* **Record set**:
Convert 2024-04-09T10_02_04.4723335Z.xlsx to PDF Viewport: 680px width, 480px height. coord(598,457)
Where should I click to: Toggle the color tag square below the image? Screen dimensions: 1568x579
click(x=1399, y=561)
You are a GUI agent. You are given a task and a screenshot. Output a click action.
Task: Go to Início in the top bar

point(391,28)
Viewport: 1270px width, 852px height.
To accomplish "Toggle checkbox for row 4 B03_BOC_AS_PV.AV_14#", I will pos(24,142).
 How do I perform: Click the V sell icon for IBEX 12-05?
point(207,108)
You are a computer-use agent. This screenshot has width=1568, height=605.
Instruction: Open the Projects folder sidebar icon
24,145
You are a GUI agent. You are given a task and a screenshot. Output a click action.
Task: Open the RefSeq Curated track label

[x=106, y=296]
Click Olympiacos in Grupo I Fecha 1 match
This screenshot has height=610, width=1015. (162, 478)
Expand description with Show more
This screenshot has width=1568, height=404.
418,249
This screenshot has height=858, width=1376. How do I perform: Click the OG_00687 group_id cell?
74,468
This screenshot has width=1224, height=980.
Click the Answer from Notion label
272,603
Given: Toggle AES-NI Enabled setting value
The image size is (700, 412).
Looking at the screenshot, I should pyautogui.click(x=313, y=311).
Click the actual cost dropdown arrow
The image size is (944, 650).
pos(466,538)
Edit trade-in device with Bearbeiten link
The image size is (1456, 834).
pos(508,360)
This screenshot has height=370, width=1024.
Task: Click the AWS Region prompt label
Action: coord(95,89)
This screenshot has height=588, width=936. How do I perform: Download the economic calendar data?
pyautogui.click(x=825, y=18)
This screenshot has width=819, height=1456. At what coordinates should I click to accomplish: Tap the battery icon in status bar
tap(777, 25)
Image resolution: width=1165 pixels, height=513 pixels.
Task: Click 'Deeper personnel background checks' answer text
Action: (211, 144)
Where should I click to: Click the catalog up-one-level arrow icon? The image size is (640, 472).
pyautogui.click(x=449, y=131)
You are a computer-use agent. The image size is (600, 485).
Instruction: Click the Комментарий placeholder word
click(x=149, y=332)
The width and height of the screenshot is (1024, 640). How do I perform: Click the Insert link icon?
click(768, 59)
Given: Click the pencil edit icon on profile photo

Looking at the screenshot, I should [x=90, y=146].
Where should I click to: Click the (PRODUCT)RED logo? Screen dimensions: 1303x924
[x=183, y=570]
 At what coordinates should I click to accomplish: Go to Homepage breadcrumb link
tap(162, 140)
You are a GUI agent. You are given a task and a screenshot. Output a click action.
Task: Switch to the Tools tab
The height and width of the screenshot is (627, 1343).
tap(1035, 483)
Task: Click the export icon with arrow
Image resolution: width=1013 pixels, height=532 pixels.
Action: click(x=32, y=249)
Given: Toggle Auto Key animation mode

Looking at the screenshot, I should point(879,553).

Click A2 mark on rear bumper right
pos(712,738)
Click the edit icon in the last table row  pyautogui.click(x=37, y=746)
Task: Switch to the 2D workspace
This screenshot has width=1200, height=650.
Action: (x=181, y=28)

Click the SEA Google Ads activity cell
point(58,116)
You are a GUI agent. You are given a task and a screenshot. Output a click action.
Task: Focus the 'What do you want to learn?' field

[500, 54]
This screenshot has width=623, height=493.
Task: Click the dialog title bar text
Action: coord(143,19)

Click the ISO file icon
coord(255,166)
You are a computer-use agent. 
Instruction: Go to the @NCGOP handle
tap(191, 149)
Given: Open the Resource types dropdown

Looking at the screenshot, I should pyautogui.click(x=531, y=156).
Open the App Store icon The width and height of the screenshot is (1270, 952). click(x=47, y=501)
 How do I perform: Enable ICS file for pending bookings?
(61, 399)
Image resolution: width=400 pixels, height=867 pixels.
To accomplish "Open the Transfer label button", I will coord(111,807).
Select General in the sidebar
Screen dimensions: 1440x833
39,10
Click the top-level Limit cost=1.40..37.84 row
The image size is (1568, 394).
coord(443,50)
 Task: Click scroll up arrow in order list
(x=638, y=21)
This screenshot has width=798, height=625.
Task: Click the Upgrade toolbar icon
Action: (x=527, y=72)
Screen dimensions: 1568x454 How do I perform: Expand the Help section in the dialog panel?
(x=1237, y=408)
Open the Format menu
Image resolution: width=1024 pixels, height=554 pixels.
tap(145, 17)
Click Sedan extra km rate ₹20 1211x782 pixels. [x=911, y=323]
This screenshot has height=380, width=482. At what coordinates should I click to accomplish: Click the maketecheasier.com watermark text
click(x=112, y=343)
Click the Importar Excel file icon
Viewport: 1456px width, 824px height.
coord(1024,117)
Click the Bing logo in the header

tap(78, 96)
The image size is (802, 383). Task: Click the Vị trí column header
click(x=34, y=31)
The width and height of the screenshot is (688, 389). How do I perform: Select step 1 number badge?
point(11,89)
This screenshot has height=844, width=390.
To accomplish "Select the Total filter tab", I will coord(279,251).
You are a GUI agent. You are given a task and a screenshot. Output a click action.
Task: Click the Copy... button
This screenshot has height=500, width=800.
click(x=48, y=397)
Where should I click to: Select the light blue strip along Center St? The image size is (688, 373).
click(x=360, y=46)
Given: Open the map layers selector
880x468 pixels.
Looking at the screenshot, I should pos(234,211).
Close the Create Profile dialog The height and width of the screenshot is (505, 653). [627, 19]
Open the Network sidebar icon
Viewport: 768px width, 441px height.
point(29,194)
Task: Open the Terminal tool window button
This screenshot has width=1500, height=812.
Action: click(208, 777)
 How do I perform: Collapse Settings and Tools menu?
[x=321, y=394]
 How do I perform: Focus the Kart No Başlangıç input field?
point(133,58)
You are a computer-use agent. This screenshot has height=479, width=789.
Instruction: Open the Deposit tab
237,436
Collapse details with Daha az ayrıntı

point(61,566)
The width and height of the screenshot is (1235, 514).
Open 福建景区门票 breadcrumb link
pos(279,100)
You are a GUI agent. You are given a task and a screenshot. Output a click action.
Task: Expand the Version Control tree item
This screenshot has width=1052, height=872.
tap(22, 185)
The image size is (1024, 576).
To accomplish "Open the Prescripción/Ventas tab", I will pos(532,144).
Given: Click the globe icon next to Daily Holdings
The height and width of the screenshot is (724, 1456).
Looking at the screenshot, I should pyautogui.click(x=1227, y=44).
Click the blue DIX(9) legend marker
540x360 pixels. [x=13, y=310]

* **Activity**: Restate the data above word for word, omitting nothing.

* **Response area**:
Convert 2024-04-09T10_02_04.4723335Z.xlsx to PDF Viewport: 680px width, 480px height. coord(598,457)
Where should I click to: Toggle the color tag square below the image? Screen dimensions: 1568x579
click(x=1399, y=561)
You are a GUI agent. You are given a task and a screenshot. Output a click action.
Task: Go to Início in the top bar

point(391,28)
Viewport: 1270px width, 852px height.
To accomplish "Toggle checkbox for row 4 B03_BOC_AS_PV.AV_14#", I will pos(24,142).
 How do I perform: Click the V sell icon for IBEX 12-05?
point(207,108)
You are a computer-use agent. This screenshot has width=1568, height=605.
Instruction: Open the Projects folder sidebar icon
24,145
You are a GUI agent. You are given a task and a screenshot. Output a click action.
Task: Open the RefSeq Curated track label

[x=106, y=296]
Click Olympiacos in Grupo I Fecha 1 match
This screenshot has height=610, width=1015. (162, 478)
Expand description with Show more
This screenshot has width=1568, height=404.
418,249
This screenshot has height=858, width=1376. How do I perform: Click the OG_00687 group_id cell?
74,468
This screenshot has width=1224, height=980.
Click the Answer from Notion label
272,603
Given: Toggle AES-NI Enabled setting value
The image size is (700, 412).
Looking at the screenshot, I should pyautogui.click(x=313, y=311).
Click the actual cost dropdown arrow
The image size is (944, 650).
pos(466,538)
Edit trade-in device with Bearbeiten link
The image size is (1456, 834).
pos(508,360)
This screenshot has height=370, width=1024.
Task: Click the AWS Region prompt label
Action: coord(95,89)
This screenshot has height=588, width=936. How do I perform: Download the economic calendar data?
pyautogui.click(x=825, y=18)
This screenshot has width=819, height=1456. At what coordinates should I click to accomplish: Tap the battery icon in status bar
tap(777, 25)
Image resolution: width=1165 pixels, height=513 pixels.
Task: Click 'Deeper personnel background checks' answer text
Action: (211, 144)
Where should I click to: Click the catalog up-one-level arrow icon? The image size is (640, 472).
pyautogui.click(x=449, y=131)
You are a computer-use agent. The image size is (600, 485).
Instruction: Click the Комментарий placeholder word
click(x=149, y=332)
The width and height of the screenshot is (1024, 640). How do I perform: Click the Insert link icon?
click(768, 59)
Given: Click the pencil edit icon on profile photo

Looking at the screenshot, I should [x=90, y=146].
Where should I click to: Click the (PRODUCT)RED logo? Screen dimensions: 1303x924
[x=183, y=570]
 At what coordinates should I click to accomplish: Go to Homepage breadcrumb link
tap(162, 140)
You are a GUI agent. You are given a task and a screenshot. Output a click action.
Task: Switch to the Tools tab
The height and width of the screenshot is (627, 1343).
tap(1035, 483)
Task: Click the export icon with arrow
Image resolution: width=1013 pixels, height=532 pixels.
Action: click(x=32, y=249)
Given: Toggle Auto Key animation mode

Looking at the screenshot, I should point(879,553).

Click A2 mark on rear bumper right
pos(712,738)
Click the edit icon in the last table row  pyautogui.click(x=37, y=746)
Task: Switch to the 2D workspace
This screenshot has width=1200, height=650.
Action: (x=181, y=28)

Click the SEA Google Ads activity cell
point(58,116)
You are a GUI agent. You are given a task and a screenshot. Output a click action.
Task: Focus the 'What do you want to learn?' field

[500, 54]
This screenshot has width=623, height=493.
Task: Click the dialog title bar text
Action: coord(143,19)

Click the ISO file icon
coord(255,166)
You are a computer-use agent. 
Instruction: Go to the @NCGOP handle
tap(191, 149)
Given: Open the Resource types dropdown

Looking at the screenshot, I should pyautogui.click(x=531, y=156).
Open the App Store icon The width and height of the screenshot is (1270, 952). click(x=47, y=501)
 How do I perform: Enable ICS file for pending bookings?
(61, 399)
Image resolution: width=400 pixels, height=867 pixels.
To accomplish "Open the Transfer label button", I will coord(111,807).
Select General in the sidebar
Screen dimensions: 1440x833
39,10
Click the top-level Limit cost=1.40..37.84 row
The image size is (1568, 394).
coord(443,50)
 Task: Click scroll up arrow in order list
(x=638, y=21)
This screenshot has width=798, height=625.
Task: Click the Upgrade toolbar icon
Action: (x=527, y=72)
Screen dimensions: 1568x454 How do I perform: Expand the Help section in the dialog panel?
(x=1237, y=408)
Open the Format menu
Image resolution: width=1024 pixels, height=554 pixels.
tap(145, 17)
Click Sedan extra km rate ₹20 1211x782 pixels. [x=911, y=323]
This screenshot has height=380, width=482. At what coordinates should I click to accomplish: Click the maketecheasier.com watermark text
click(x=112, y=343)
Click the Importar Excel file icon
Viewport: 1456px width, 824px height.
coord(1024,117)
Click the Bing logo in the header

tap(78, 96)
The image size is (802, 383). Task: Click the Vị trí column header
click(x=34, y=31)
The width and height of the screenshot is (688, 389). How do I perform: Select step 1 number badge?
point(11,89)
This screenshot has height=844, width=390.
To accomplish "Select the Total filter tab", I will coord(279,251).
You are a GUI agent. You are given a task and a screenshot. Output a click action.
Task: Click the Copy... button
This screenshot has height=500, width=800.
click(x=48, y=397)
Where should I click to: Select the light blue strip along Center St? The image size is (688, 373).
click(x=360, y=46)
Given: Open the map layers selector
880x468 pixels.
Looking at the screenshot, I should pos(234,211).
Close the Create Profile dialog The height and width of the screenshot is (505, 653). [627, 19]
Open the Network sidebar icon
Viewport: 768px width, 441px height.
point(29,194)
Task: Open the Terminal tool window button
This screenshot has width=1500, height=812.
Action: click(208, 777)
 How do I perform: Collapse Settings and Tools menu?
[x=321, y=394]
 How do I perform: Focus the Kart No Başlangıç input field?
point(133,58)
You are a computer-use agent. This screenshot has height=479, width=789.
Instruction: Open the Deposit tab
237,436
Collapse details with Daha az ayrıntı

point(61,566)
The width and height of the screenshot is (1235, 514).
Open 福建景区门票 breadcrumb link
pos(279,100)
You are a GUI agent. You are given a task and a screenshot. Output a click action.
Task: Expand the Version Control tree item
This screenshot has width=1052, height=872.
tap(22, 185)
The image size is (1024, 576).
To accomplish "Open the Prescripción/Ventas tab", I will pos(532,144).
Given: Click the globe icon next to Daily Holdings
The height and width of the screenshot is (724, 1456).
Looking at the screenshot, I should pyautogui.click(x=1227, y=44).
Click the blue DIX(9) legend marker
540x360 pixels. [x=13, y=310]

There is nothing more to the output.